-------- Excerpt provided

Friday, January 28

CNY !


chinese new year is just around the corner. to all the rabbits out there, i pray all of us (of course including me !) to succeed in our lives, to prosper remarkably and become more fruitful each and every day. :D

Thursday, January 27

forte.

i was walking out from the instrument workshop with my boss after a cold and result-less meeting yesterday when suddenly a man whom i should describe as old and selekeh based on my first glance came toward us and offered his hand for a shake.

i just smiled and assumed he's just another friend of my boss. as they talked then i saw his name tag. it was my SV for goodness sake and i did not realize it was him ! he became so thin and his skin is burnt due to the chemo he has to go through due to his cancer. and during that instance tears rolled down by my cheek.

he seemed so strong as if as nothing had ever happened to him. he tried to talk with all might as the cancer had literally taken away the loud voice he used to have. all i can said to him was: pak cik! mek x pasan ya kitak tek eh. sowie~. and he smiled back. i believe no one will ever recognize it's him if he ever pass by them. but he is still the same man who smile with his crooked teeth and fight real hard to live longer.

i pray for courage and strength to always be in you throughout this period of hardship. God's will, you will able to beat the cancer. God's will, everything will be painless for you. God's will, everything will be fine and you will have nothing to be worried about. God's will, you will gain back the pounds that you had lost. and by God's will, you will stay healthy and happy beside your loved ones.

Tuesday, January 25

kamek sayang kitak.

i never really fancy local music. but this song makes me wild. :D as a sarawakian, i'm so proud of him! (:

Monday, January 24

buttons.

----------------
-------- Data for analysis

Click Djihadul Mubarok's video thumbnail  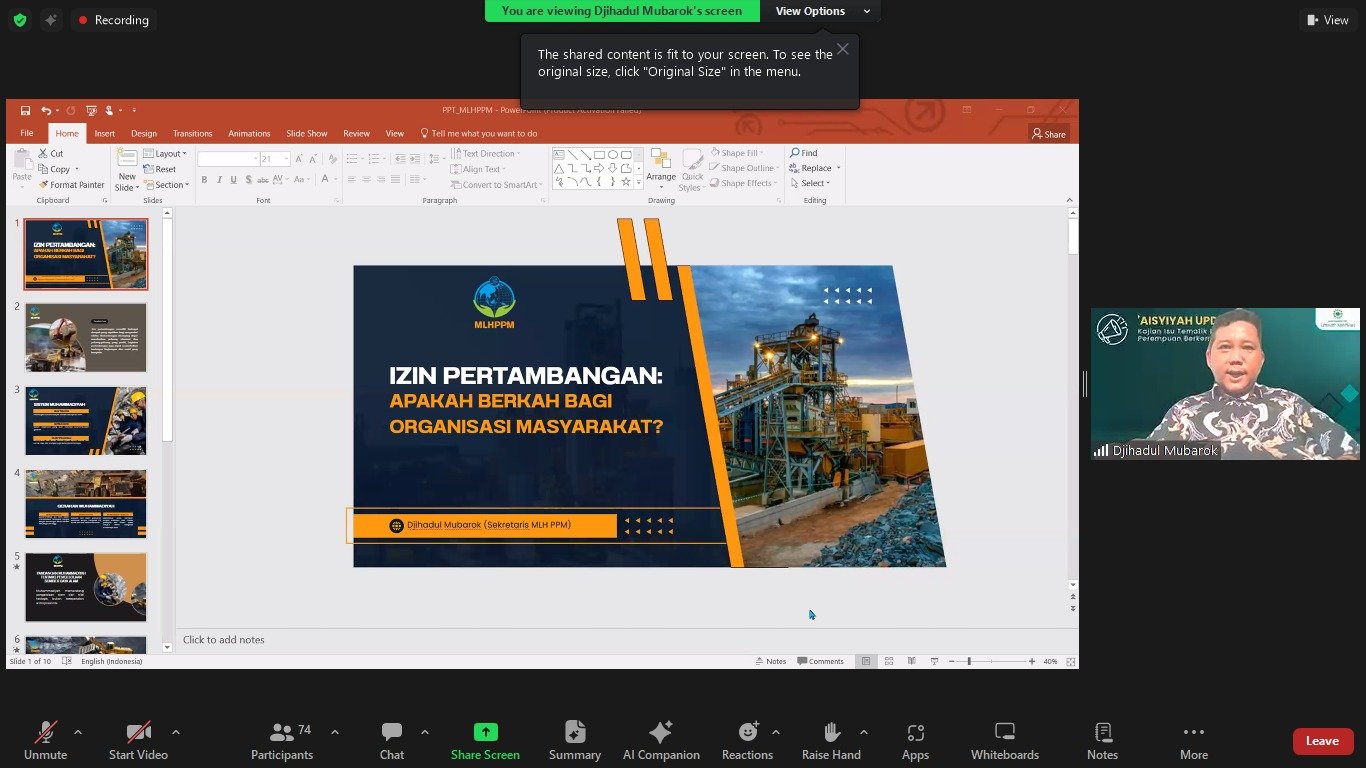[1224, 383]
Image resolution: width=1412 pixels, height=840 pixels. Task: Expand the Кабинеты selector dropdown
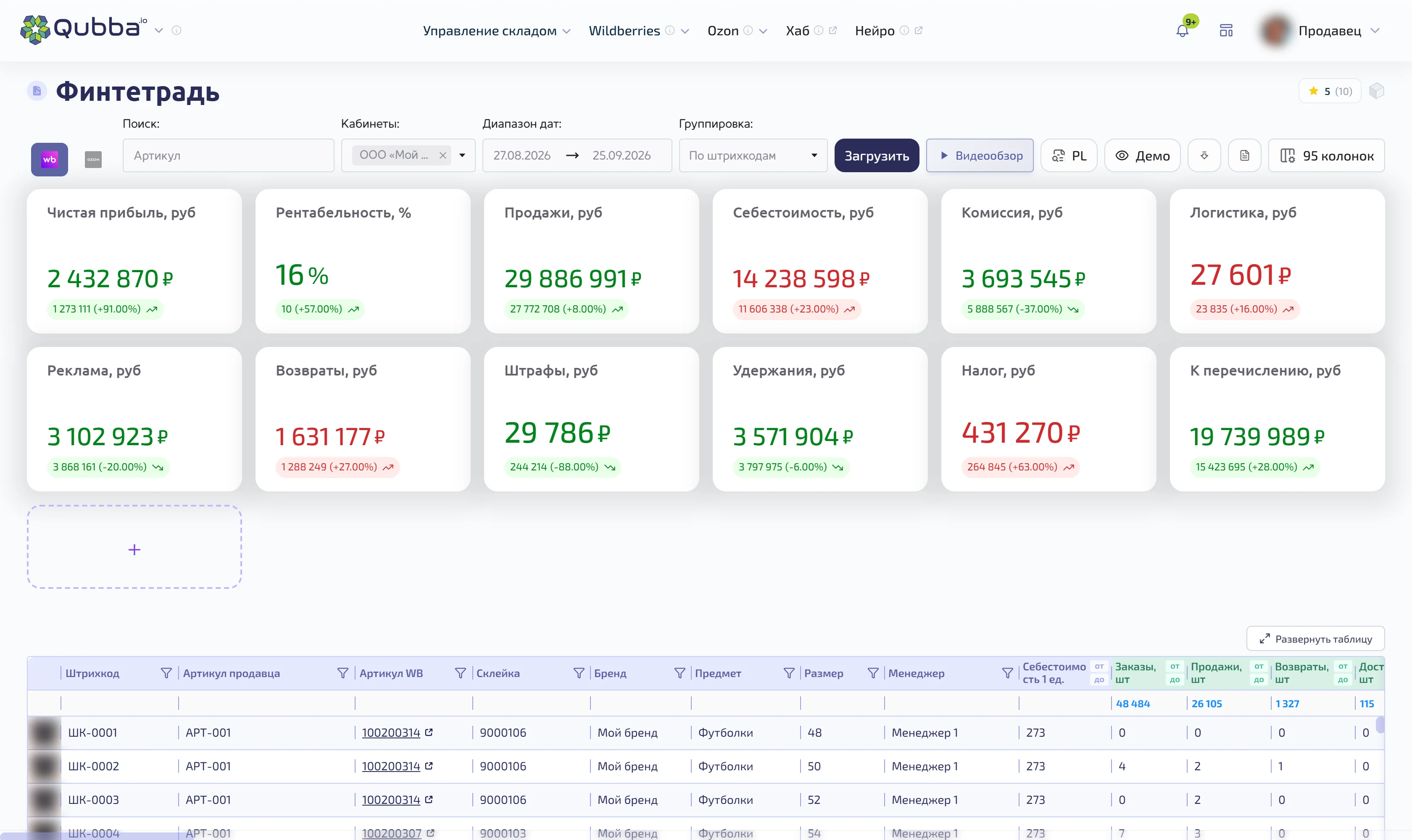[462, 155]
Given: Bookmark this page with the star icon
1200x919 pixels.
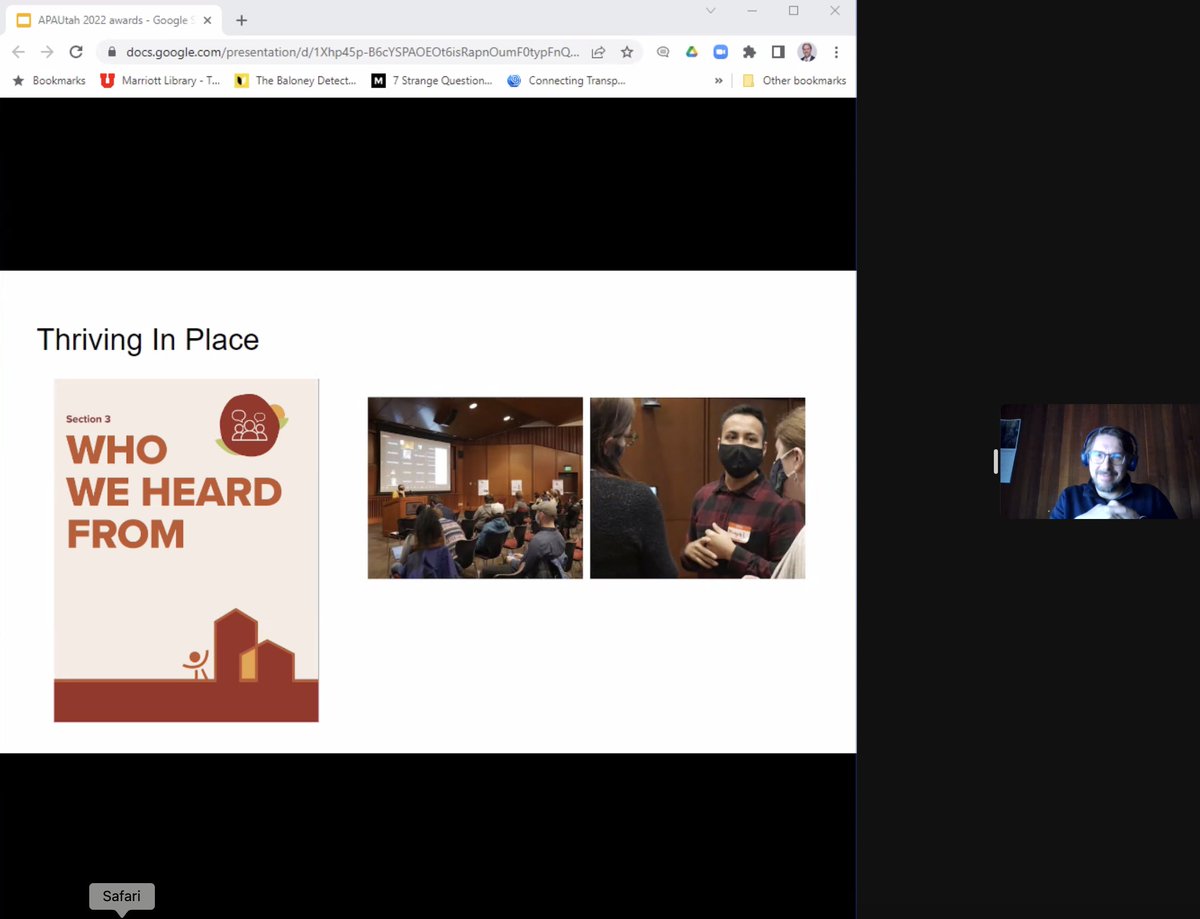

----------------

- Try it
Pick up the dated blog posts after their last line and continue writing them. You can leave the entries aside.

- Response for this exercise
i wish i have the fast-forward and reverse buttons in life. whenever i'm uncertain with my decisions i could simply press the fast-forward button and examine the results. if i'm not satisfied with it then this is where the reverse button plays it role. urgh how i wish~ ):

why do i care so much about life ? can i just live my life and not give a damn about things that can be a burden to the brain system ? i hate the past. a lot it can kill the my human senses. i wish i can have my reverse button right now and change the path the way it should be. experience ain't teaching me anything because i will never have enough of it. loving someone who refuse to be loved is a waste of time because they will never understand the feelings of being loved n loved.

p/s: dear you, i'm so sorry for everything. for everything that we've been through, the love you've shared, the continuous care, for always being there. i really do appreciate them. please do take care.

Saturday, January 22

boiling soup.

i really hate this state i'm currently in right now. everything seems not right and i feel like crying. maybe i need to go to bed early tonight and have some rest. it's the PMS. hate!